Nation contributing editor Stephen F. Cohen and John Batchelor continue their weekly discussions of the new US-Russian Cold War. (Previous installments are at TheNation.com.) For nearly three years, Cohen has lamented the absence any pro-détente movement or leader in the US political-media establishment as the new Cold War grows more dangerous than was its 40-year predecessor. In his own elliptical and often crude (or non-wonkish) way, Trump has been proposing a new détente-like relationship with Putin’s Russia, as opposed to Hillary Clinton’s longstanding hawkish and anti-Putin stances. Instead of engaging Trump on these issues, political-media elites, including the Clinton campaign itself, have assailed him with McCarthyite allegations of being Putin’s “puppet,” “agent,” “Manchurian candidate,” and “Kremlin client.”
Whatever their feelings about the rest of Trump’s campaign, Cohen and Batchelor explore the important détente-like stands he has expressed on vital issues of the new Cold War, from the role of NATO and the Ukrainian crisis to Western sanctions and Syria. Whatever the validity of Trump’s positions, some of them actually coincide with Obama administration policy and proposals by factions inside the administration. All of these issues have long been discussed by Cohen and Bachelor, but Trump’s apparent willingness to offer a new Russia policy—one that breaks with 25 years of bipartisan consensus—gives them an opportunity to revisit the issues in a more urgent political way.

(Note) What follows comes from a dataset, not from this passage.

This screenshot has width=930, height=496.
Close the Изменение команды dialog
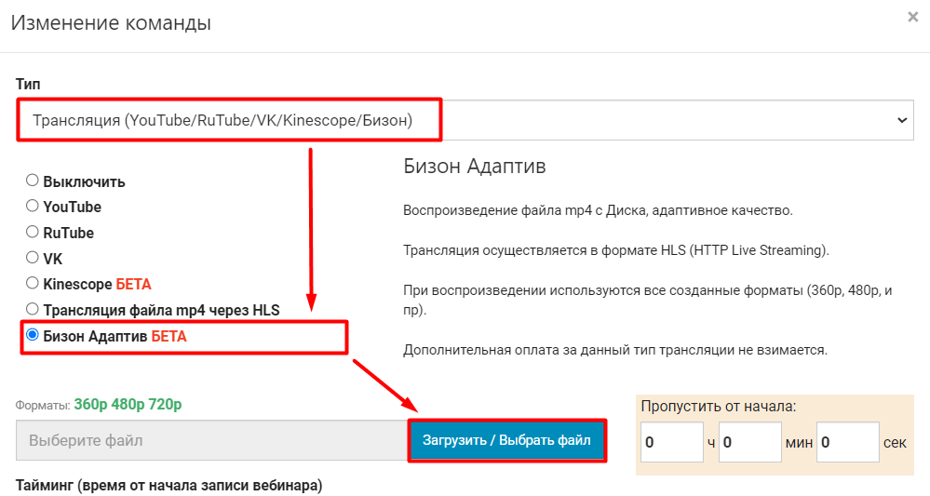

The installment ends with a discussion of ongoing developments in Syria, particularly in Aleppo, where Russian and Syrian government forces have opened four safe-conduct routes from the embattled city still held by jihadists and their allies. This appears to be prelude to a major Russian-Syrian military campaign to retake this major city, which would be a turning point in the war and open the way to the Islamic State’s de facto capital, Raqqa, and onward to the Turkish border. Cohen recalls that Putin had asked Obama to join in the campaign, but opposition in his own administration apparently prevented Obama from agreeing, though that could still change. In any event, the taking of Aleppo could well be the end of the Islamic State in Syria.